Fitting 5 folds for each of 20 candidates, totalling 100 fits

{'standardscaler__with_std': True,
'standardscaler__with_mean': False,
'kneighborsregressor__n_neighbors': 10}


So the best hyperparameters give a model where the features are scaled but not centered.

Getting the best parameter combinations is the main outcome of the hyper-parameter optimization procedure. However it is also interesting to assess the sensitivity of the best models to the choice of those parameters. The following code, not required to answer the quiz question shows how to conduct such an interactive analysis for this this pipeline using a parallel coordinate plot using the plotly library.

We could use cv_results = model_random_search.cv_results_ to make a parallel coordinate plot as we did in the previous notebook (you are more than welcome to try!).

import pandas as pd

cv_results = pd.DataFrame(model_random_search.cv_results_)

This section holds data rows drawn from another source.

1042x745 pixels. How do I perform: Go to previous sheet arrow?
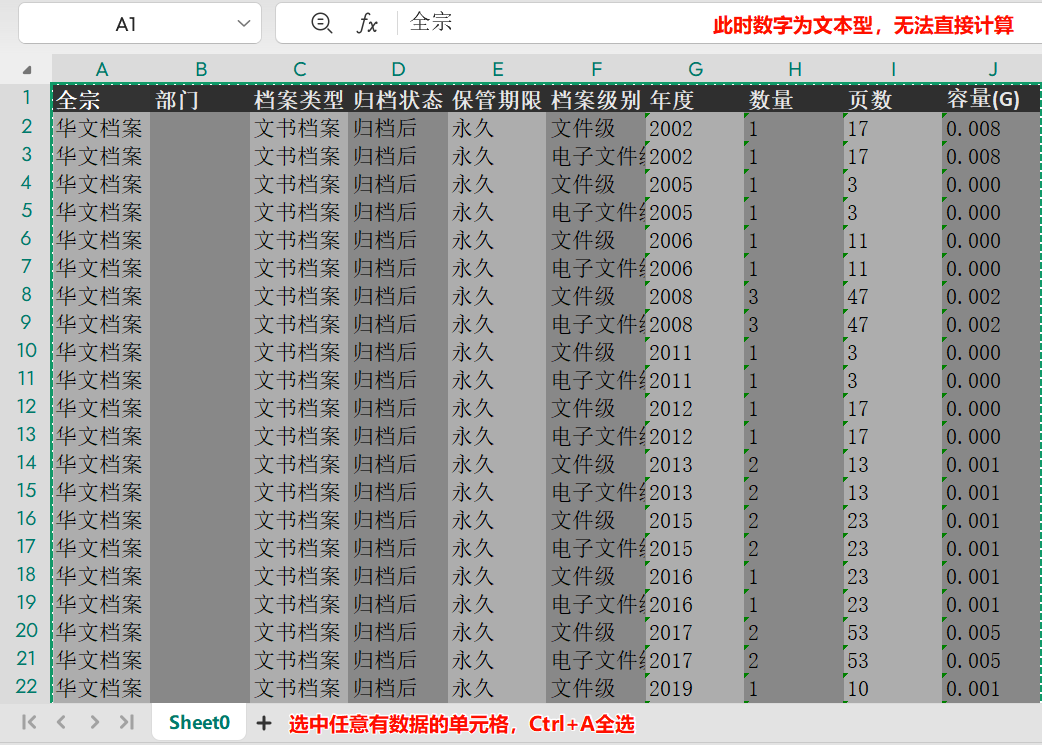pos(61,723)
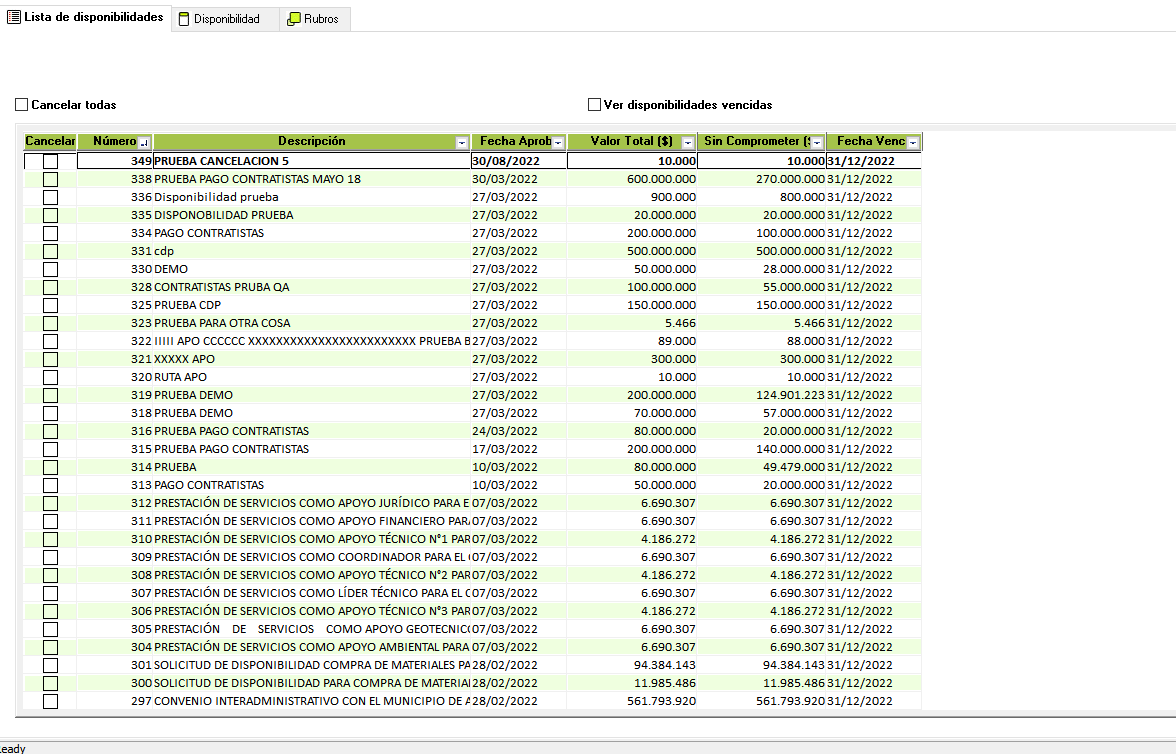Check Ver disponibilidades vencidas

point(595,105)
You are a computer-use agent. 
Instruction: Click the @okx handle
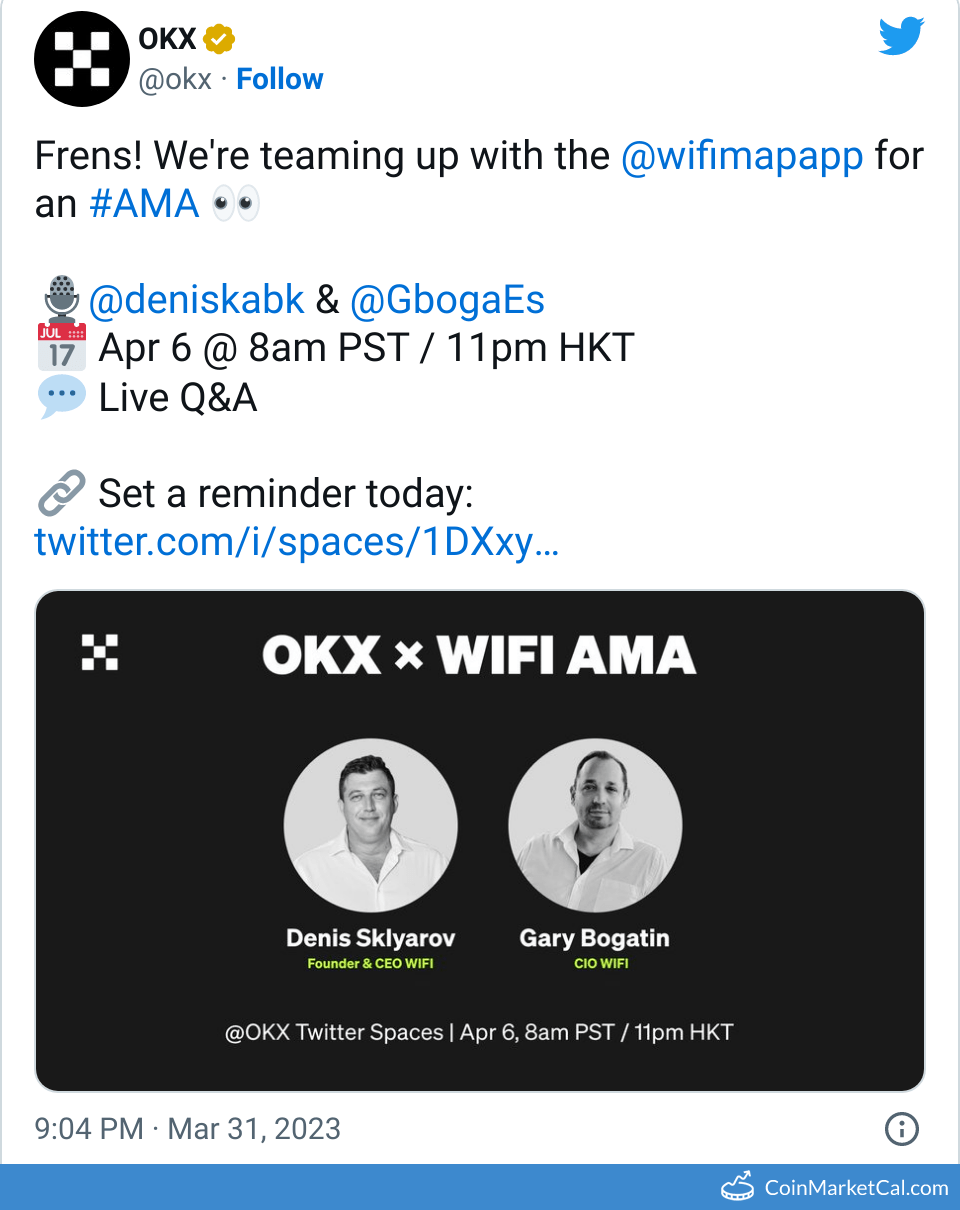[175, 79]
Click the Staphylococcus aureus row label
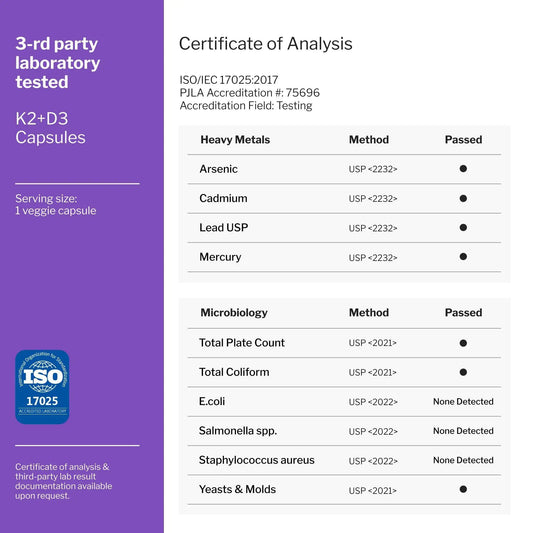 257,460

To simplify the axis of the plot, we will rename the column of the dataframe and only select the mean test score and the value of the hyperparameters.

column_name_mapping = {
"param_kneighborsregressor__n_neighbors": "n_neighbors",
"param_standardscaler__with_mean": "centering",
"param_standardscaler__with_std": "scaling",
"mean_test_score": "mean test score",
}

cv_results = cv_results.rename(columns=column_name_mapping)
cv_results = cv_results[column_name_mapping.values()].sort_values(
"mean test score", ascending=False)


In addition, the parallel coordinate plot from plotly expects all data to be numeric. Thus, we convert the boolean indicator informing whether or not the data were centered or scaled into an integer, where True is mapped to 1 and False is mapped to 0. As n_neighbors has dtype=object, we also convert it explicitly to an integer.

column_scaler = ["centering", "scaling"]
cv_results[column_scaler] = cv_results[column_scaler].astype(np.int64)
cv_results["n_neighbors"] = cv_results["n_neighbors"].astype(np.int64)
cv_results

n_neighbors centering scaling mean test score
17 10 0 1 0.687926
18 4 0 1 0.674812
6 46 0 1 0.668778
9 100 0 1 0.648317
16 2 1 1 0.629772
15 215 1 1 0.617295
12 215 0 1 0.617295
10 464 1 1 0.567164
0 1 0 1 0.508809
13 1000 1 1 0.486503
8 21 0 0 0.103390
11 21 1 0 0.103390
3 46 1 0 0.061394
4 100 0 0 0.033122
1 215 0 0 0.017583
5 215 1 0 0.017583
14 464 1 0 0.007987
19 464 0 0 0.007987
7 1000 0 0 0.002900
2 1 0 0 -0.238830
import plotly.express as px

fig = px.parallel_coordinates(
cv_results,
color="mean test score",
dimensions=["n_neighbors", "centering", "scaling", "mean test score"],
color_continuous_scale=px.colors.diverging.Tealrose,
)
fig.show()

/opt/hostedtoolcache/Python/3.9.16/x64/lib/python3.9/site-packages/plotly/express/_core.py:279: FutureWarning: iteritems is deprecated and will be removed in a future version. Use .items instead.